SELECTED PASSAGE:
## Begin
[LLVMdev] summer of code idea — checking bounds overflow bugs

Wed Mar 31 10:32:39 PDT 2010

John Regehr wrote:
>> Some checks must live in Clang because too much information has been lost
>> by the time LLVM sees the code.  There are many examples but here is the
>> canonical one.  A program has undefined behavior if "between two sequence
>> points, an object is modified more than once, or is modified and the prior
>> value is read other than to determine the value to be stored."
>>
>> To implement this check in LLVM, we would have to answer the question:
>> Where, in the LLVM code, are the sequence points?
>>     
>
> By the way I can hear readers of this list saying to themselves "this does 
> not seem like a useful check to implement."  Perhaps this is correct, but 
> let's consider the tradeoffs:
>
> - This is a relatively simple, localized check that should not be too hard 
> to implement.
>
> - Almost all of the added checks would be destroyed by LLVM after simple 
> queries to the alias analyzer, so applications running with this check 
> turned on will not slow down much.
## End
PROBLEMS TO WORK ON:
(1) Copy out the part of the summer-of-code post, starting at the words that have "Wed Mar 31 10:32:39" and stopping after "the sequence points?".
(2) In the summer-of-code post, why would turning on the sequence-point check not slow applications down much?
(3) Continue the summer-of-code post about checking bounds overflow bugs from its last line.

RAW DATA:
## Begin
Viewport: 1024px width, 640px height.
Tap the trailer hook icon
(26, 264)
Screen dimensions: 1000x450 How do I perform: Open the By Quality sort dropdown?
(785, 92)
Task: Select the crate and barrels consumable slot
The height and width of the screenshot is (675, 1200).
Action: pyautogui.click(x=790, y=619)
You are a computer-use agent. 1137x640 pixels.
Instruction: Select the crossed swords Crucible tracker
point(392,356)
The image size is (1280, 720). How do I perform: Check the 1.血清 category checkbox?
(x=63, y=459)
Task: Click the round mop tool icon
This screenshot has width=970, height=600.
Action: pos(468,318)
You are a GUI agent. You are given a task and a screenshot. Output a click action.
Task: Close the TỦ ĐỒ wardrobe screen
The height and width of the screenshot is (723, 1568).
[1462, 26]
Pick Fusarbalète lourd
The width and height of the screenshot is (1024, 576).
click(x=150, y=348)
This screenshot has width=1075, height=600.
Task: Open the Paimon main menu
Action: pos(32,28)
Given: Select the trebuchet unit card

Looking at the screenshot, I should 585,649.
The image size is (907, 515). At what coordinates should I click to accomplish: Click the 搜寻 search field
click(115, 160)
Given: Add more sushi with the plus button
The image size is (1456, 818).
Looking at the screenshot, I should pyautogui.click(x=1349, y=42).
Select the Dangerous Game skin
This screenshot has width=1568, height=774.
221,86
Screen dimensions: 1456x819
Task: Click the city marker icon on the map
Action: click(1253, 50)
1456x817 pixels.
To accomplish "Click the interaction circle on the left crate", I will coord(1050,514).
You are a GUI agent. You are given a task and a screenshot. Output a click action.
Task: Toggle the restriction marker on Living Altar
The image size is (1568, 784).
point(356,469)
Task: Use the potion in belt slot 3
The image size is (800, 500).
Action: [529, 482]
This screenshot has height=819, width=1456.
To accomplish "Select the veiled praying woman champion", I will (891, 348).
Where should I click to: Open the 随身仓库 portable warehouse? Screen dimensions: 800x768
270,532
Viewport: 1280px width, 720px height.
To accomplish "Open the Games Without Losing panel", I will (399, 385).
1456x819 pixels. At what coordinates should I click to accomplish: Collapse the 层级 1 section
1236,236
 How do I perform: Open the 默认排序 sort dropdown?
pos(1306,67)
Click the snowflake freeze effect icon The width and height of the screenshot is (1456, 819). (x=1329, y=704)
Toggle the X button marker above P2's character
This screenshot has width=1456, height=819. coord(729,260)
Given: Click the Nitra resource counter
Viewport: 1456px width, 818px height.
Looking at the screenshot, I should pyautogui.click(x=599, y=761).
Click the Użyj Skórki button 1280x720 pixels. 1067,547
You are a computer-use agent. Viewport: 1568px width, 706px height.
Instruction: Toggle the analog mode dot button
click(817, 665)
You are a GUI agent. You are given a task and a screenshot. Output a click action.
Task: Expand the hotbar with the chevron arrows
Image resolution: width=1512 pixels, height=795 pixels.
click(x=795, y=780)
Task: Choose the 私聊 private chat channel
## End
OUTPUTS:
(1)
Wed Mar 31 10:32:39 PDT 2010

John Regehr wrote:
>> Some checks must live in Clang because too much information has been lost
>> by the time LLVM sees the code.  There are many examples but here is the
>> canonical one.  A program has undefined behavior if "between two sequence
>> points, an object is modified more than once, or is modified and the prior
>> value is read other than to determine the value to be stored."
>>
>> To implement this check in LLVM, we would have to answer the question:
>> Where, in the LLVM code, are the sequence points?

(2) Almost all of the added checks would be removed by LLVM after simple queries to the alias analyzer. So few of them would remain in the running program.

(3)
>   

I'm not sure if the above is true.  For example, consider the code:

void foo (int * a, int * b) {
    *a = *b++;
}

void bar (int a) {
    foo (&a, &a);
}

I think this is undefined behavior in foo() (two writes within a set of 
sequence points), but it will take inter-procedural alias analysis to 
determine whether the check can be dropped.

Is this correct, or am I missing something?
> - Common optimizing compilers change the meaning of a computation that 
> makes this mistake.
>
> My guess is that this check would find problems in real apps...
>   

That would be an interesting experiment.

-- John T.